• What you need to do:
**1)** List the section headings that divide the question in the alias post.
**2)** In the alias post, copy the part that opens with the words containing "Aliases are special" and closes with "moved across filesystems.".

2

I wanted to make a shortcut at my root, entry Terminal directory

Goal

an Alias for /someLongPath/someProject/ at ~/someProject

Problem

I create the Alias and locate it at ~/. For me this is ~/MultiTimer here. But for the Alias, the Terminal use of cd does not work!

terminal screenshot

Question

How do you use cd from the Terminal for an Alias? Can this be setup?

  • 1
    Please do not update your question to include the answer directly, post an answer below instead. Including answers directly in questions confuses both the search function and other users (and makes it kind of hard to upvote/accept an answer). – nohillside Jan 7 '16 at 14:57
  • good call - yikes I'm on it ;0! – J-Dizzle Jan 7 '16 at 14:57
  • Closely related: apple.stackexchange.com/questions/180762/… – nohillside Jan 7 '16 at 14:59
4

Aliases are special files for OS X and currently only supported by GUI apps. They contain information about the target object wich allows the finder to find the original location even if the target has been moved across filesystems.

(Collection entries)
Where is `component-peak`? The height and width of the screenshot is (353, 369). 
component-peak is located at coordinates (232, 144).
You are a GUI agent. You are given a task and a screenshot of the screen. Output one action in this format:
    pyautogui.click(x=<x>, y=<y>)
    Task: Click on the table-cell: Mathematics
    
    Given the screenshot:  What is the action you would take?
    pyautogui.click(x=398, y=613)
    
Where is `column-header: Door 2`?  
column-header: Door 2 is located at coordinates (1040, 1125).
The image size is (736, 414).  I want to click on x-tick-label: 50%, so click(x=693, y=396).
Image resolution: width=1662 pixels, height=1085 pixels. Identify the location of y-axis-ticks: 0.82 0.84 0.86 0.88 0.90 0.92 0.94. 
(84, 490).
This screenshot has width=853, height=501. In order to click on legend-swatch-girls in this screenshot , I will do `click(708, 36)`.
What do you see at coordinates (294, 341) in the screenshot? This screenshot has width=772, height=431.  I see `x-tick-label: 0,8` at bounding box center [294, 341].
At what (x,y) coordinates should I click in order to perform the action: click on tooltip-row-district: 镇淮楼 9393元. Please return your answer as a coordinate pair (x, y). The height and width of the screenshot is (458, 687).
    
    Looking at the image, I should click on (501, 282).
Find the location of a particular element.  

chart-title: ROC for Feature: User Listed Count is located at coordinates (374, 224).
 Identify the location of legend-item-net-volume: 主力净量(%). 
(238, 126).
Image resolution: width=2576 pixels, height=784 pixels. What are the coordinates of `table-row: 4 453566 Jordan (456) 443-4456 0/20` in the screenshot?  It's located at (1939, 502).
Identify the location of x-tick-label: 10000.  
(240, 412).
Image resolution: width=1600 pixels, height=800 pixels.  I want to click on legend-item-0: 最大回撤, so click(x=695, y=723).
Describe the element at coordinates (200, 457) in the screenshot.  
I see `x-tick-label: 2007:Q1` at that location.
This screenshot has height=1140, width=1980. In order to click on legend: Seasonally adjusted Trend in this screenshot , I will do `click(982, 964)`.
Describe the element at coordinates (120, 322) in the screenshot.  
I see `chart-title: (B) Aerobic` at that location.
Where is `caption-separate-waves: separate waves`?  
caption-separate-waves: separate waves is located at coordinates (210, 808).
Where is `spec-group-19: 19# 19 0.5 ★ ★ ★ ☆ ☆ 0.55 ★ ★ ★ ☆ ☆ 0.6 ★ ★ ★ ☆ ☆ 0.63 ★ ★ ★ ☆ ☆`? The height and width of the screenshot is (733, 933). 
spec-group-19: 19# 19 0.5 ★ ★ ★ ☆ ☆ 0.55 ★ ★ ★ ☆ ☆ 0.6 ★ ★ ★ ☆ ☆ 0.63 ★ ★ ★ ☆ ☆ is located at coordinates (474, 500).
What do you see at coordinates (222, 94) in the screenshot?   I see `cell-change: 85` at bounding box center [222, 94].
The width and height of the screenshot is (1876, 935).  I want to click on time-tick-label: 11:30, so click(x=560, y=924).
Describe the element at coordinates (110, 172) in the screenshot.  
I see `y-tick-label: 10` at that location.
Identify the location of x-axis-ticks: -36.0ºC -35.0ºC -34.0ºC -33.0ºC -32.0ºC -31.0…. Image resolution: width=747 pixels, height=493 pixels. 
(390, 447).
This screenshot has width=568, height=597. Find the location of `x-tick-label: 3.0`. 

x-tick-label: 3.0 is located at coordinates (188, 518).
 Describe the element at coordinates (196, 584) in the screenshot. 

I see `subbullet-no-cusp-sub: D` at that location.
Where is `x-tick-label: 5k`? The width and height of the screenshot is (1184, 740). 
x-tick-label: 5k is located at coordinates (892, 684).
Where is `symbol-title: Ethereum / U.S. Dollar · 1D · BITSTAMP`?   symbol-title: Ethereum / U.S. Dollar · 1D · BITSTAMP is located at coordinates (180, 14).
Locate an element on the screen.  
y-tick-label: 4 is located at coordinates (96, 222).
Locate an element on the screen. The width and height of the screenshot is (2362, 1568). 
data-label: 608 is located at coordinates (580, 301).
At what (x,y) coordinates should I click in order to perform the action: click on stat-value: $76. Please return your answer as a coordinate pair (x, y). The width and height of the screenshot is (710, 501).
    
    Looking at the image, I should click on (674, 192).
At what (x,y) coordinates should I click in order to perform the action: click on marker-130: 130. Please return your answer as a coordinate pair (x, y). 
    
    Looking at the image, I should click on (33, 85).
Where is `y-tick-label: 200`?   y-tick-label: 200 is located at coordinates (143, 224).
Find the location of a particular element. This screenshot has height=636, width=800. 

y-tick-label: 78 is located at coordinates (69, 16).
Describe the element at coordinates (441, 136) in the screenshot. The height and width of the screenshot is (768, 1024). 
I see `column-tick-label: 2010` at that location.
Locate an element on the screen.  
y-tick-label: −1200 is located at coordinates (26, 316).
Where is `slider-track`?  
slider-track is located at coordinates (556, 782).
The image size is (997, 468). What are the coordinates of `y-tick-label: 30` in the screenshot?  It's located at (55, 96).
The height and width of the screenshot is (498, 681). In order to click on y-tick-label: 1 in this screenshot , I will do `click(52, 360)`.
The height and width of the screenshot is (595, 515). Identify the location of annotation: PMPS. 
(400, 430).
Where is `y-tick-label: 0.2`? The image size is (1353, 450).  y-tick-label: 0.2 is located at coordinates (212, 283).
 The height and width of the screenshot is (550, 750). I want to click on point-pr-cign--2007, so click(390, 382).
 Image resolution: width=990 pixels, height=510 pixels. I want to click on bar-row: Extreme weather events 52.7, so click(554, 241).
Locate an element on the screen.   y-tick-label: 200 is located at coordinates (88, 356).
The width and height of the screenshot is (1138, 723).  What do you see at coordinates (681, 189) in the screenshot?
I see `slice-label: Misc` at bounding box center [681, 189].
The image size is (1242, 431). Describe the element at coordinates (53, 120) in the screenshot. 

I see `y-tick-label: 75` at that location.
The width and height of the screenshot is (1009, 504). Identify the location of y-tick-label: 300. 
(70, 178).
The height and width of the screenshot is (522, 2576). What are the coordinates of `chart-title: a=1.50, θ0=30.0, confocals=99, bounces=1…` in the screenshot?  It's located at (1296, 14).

• List of answers:
**1)** Goal, Problem, Question

**2)**
Aliases are special files for OS X and currently only supported by GUI apps. They contain information about the target object wich allows the finder to find the original location even if the target has been moved across filesystems.